If your Beighton score falls just one point below the cutoff, clinicians use a five-question screening tool to determine whether you still qualify as having generalized joint hypermobility. People who don’t meet that threshold may still receive an HSD diagnosis if their hypermobility causes pain, instability, or other problems.
Vascular EDS: A Name Change Worth Knowing
The shift from “Type IV” to “Vascular EDS” matters because the new name signals the subtype’s most dangerous feature. vEDS involves fragile arteries, intestines, and (in women) the uterus. Thin, translucent skin and easy bruising are common. Doctors look for four major signs when deciding whether genetic testing is warranted: arterial, intestinal, or uterine rupture or fragility; extensive bruising; thin, see-through skin; and a characteristic facial appearance with thin lips, a narrow nose, and large eyes. Two or more of these features typically prompt a referral for genetic testing to confirm a mutation in the COL3A1 gene.
How Diagnosis Works Under the New System
For every subtype except hEDS, the diagnostic path involves clinical evaluation followed by genetic testing to confirm the specific mutation. This is a shift from the older approach, where many diagnoses rested on clinical judgment alone. If a person meets the clinical criteria for classical EDS, for example, the next step is testing for mutations in the COL5A1 or COL5A2 genes.
For hEDS, because no gene has been identified, diagnosis remains entirely clinical. You must meet a checklist that evaluates joint hypermobility, skin involvement, family history, and the absence of other connective tissue disorders that could explain the symptoms. This can make getting a diagnosis frustrating, since there’s no blood test or genetic panel that gives a definitive yes or no.

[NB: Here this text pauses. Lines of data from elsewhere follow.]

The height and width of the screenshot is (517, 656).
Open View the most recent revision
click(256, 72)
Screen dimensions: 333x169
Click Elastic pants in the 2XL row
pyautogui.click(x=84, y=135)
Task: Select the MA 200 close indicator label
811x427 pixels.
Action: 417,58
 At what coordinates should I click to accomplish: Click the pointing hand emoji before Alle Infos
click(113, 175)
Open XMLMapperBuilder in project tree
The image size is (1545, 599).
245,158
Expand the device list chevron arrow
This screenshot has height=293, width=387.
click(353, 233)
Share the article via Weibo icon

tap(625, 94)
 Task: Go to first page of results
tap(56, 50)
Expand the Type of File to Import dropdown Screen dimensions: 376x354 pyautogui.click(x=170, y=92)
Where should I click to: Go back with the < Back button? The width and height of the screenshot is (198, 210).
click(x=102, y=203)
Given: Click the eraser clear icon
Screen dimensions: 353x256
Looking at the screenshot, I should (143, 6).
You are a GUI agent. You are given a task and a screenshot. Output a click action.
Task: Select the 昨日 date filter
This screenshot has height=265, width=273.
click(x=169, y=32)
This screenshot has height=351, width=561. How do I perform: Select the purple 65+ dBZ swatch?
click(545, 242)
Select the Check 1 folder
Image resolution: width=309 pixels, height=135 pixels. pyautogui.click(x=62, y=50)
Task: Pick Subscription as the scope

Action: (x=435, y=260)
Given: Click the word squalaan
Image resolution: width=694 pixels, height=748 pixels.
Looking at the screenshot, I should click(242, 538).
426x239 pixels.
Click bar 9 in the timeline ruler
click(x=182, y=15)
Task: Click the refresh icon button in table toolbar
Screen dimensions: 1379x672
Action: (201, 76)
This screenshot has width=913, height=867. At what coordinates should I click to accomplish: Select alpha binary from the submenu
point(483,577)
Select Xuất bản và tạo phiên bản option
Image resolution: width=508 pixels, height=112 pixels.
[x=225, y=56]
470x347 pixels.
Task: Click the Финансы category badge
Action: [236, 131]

Another Update Is Coming in 2026
The 2017 criteria are not the final word. The Ehlers-Danlos Society has announced that a new diagnostic framework will be published on December 1, 2026, in the American Journal of Medical Genetics. Once released, it will replace the current 2017 criteria for all EDS subtypes and HSD. A follow-up publication in March 2027 will outline best-practice care and management pathways. The update draws on systematic literature reviews, international clinical expertise, and a structured consensus process among experts.
If you’re currently navigating a diagnosis, the 2017 system is what clinicians are using right now. But it’s worth knowing that the criteria may shift again, particularly for hEDS and HSD, where the diagnostic boundaries have been the most debated since the last update.